**Provided data:**
-=-=-

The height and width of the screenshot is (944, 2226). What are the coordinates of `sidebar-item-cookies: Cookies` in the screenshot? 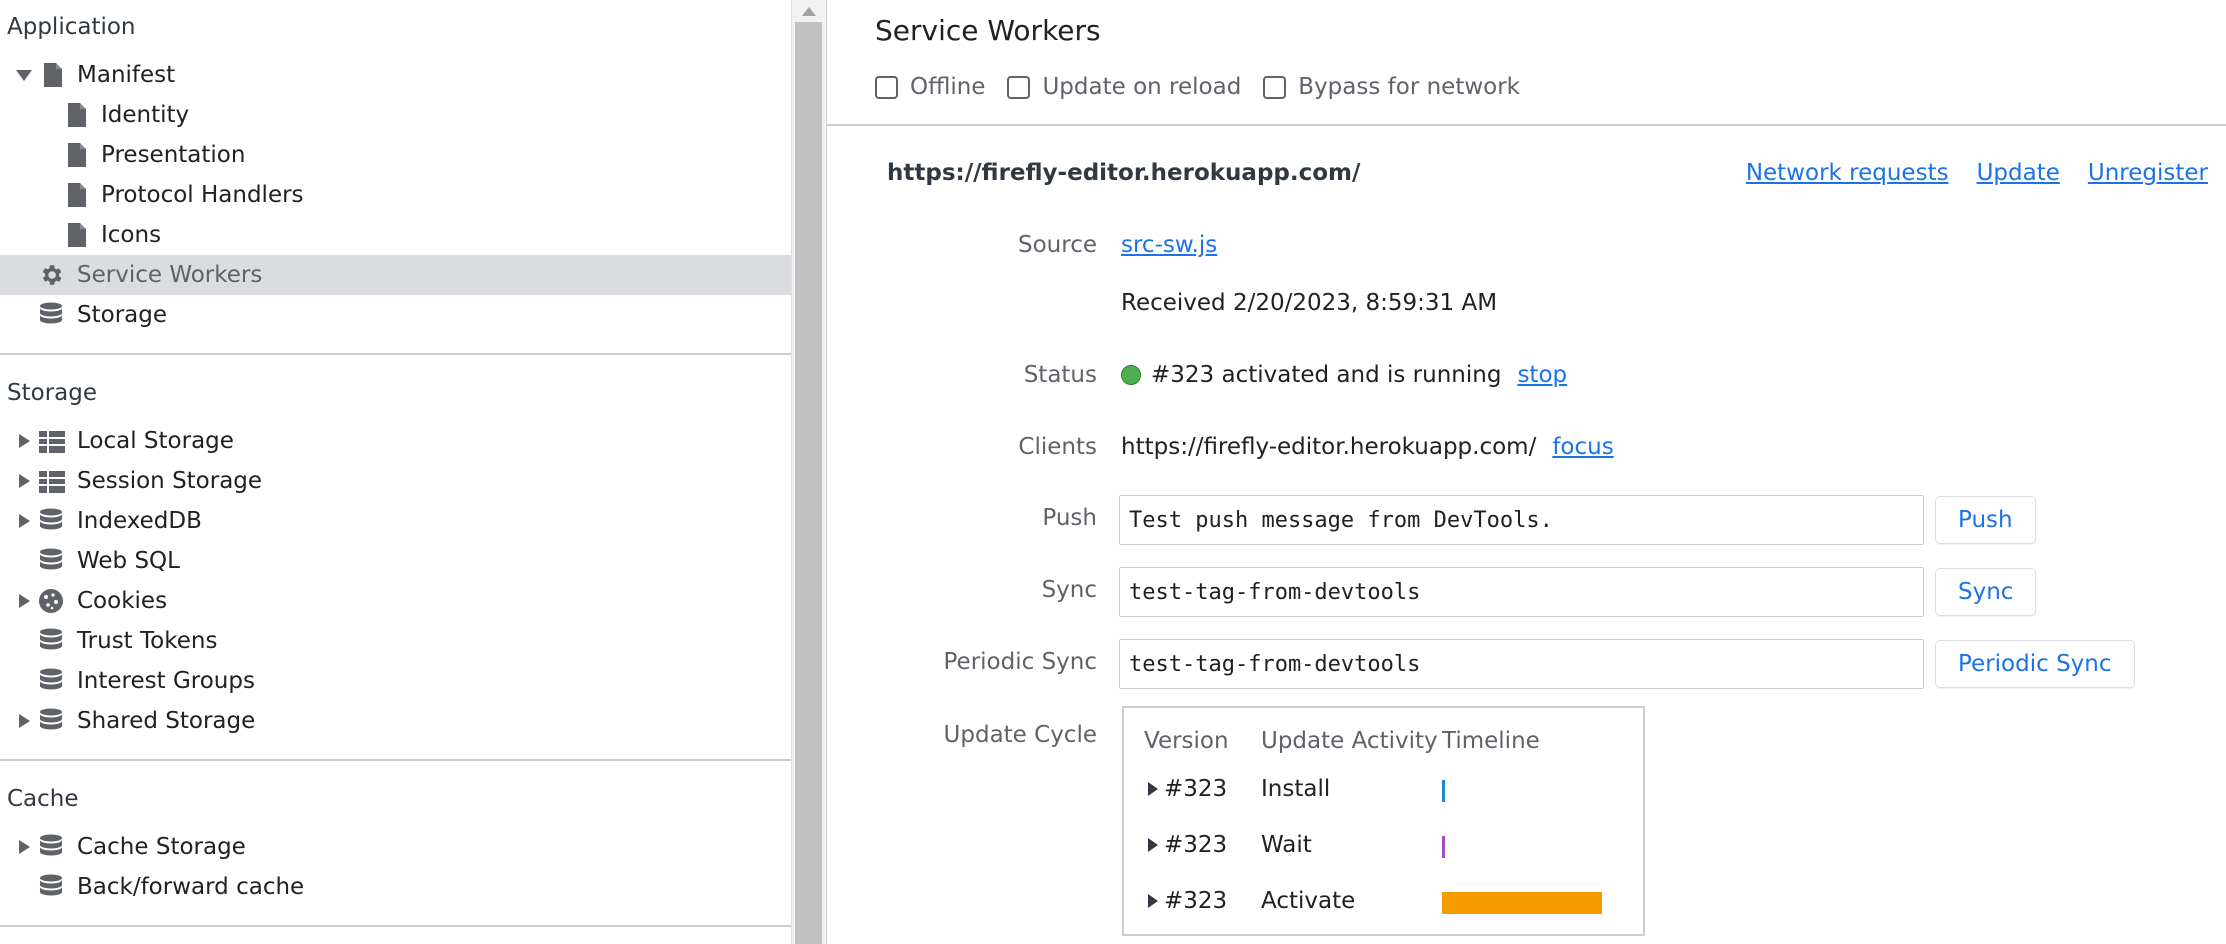 It's located at (396, 601).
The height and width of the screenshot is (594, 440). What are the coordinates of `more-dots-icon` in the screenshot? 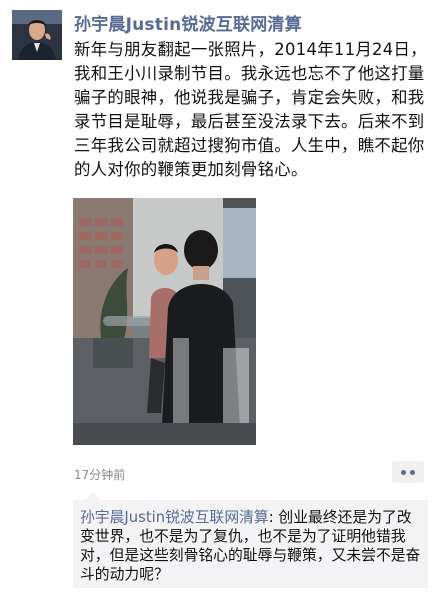 It's located at (408, 472).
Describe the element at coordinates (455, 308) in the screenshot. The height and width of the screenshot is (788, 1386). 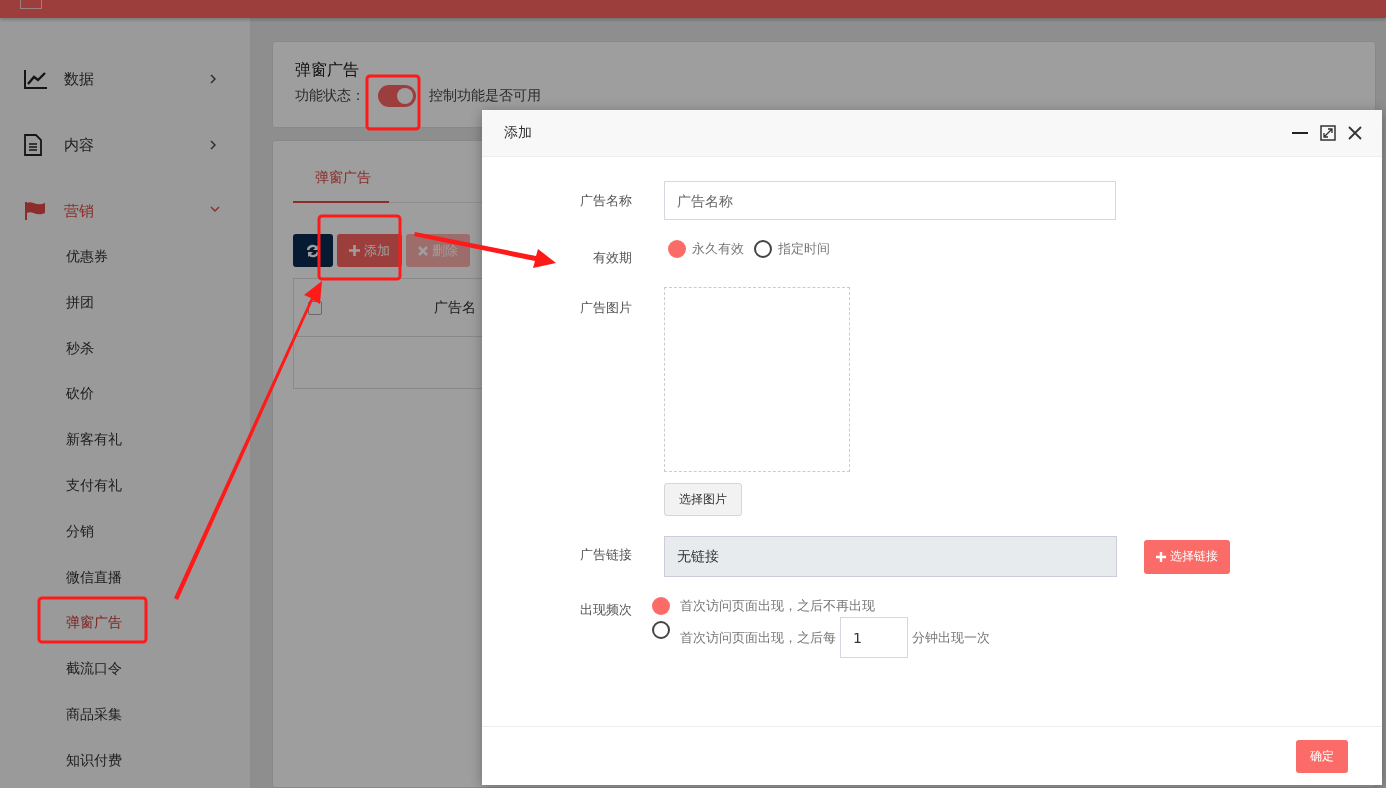
I see `column-header: 广告名` at that location.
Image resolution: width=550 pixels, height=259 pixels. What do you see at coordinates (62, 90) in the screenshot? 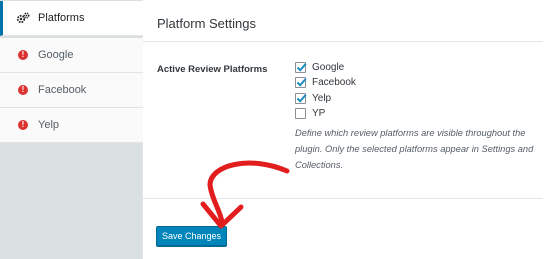
I see `sidebar-item-label: Facebook` at bounding box center [62, 90].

-=-=-

**Aim of the exercise:** Please reproduce, word for word, the stretch from the line containing "Describe the element" through the end of the entries, leaving the pictures out of your answer.

**Your response:**
Describe the element at coordinates (455, 308) in the screenshot. The height and width of the screenshot is (788, 1386). 
I see `column-header: 广告名` at that location.
Image resolution: width=550 pixels, height=259 pixels. What do you see at coordinates (62, 90) in the screenshot? 
I see `sidebar-item-label: Facebook` at bounding box center [62, 90].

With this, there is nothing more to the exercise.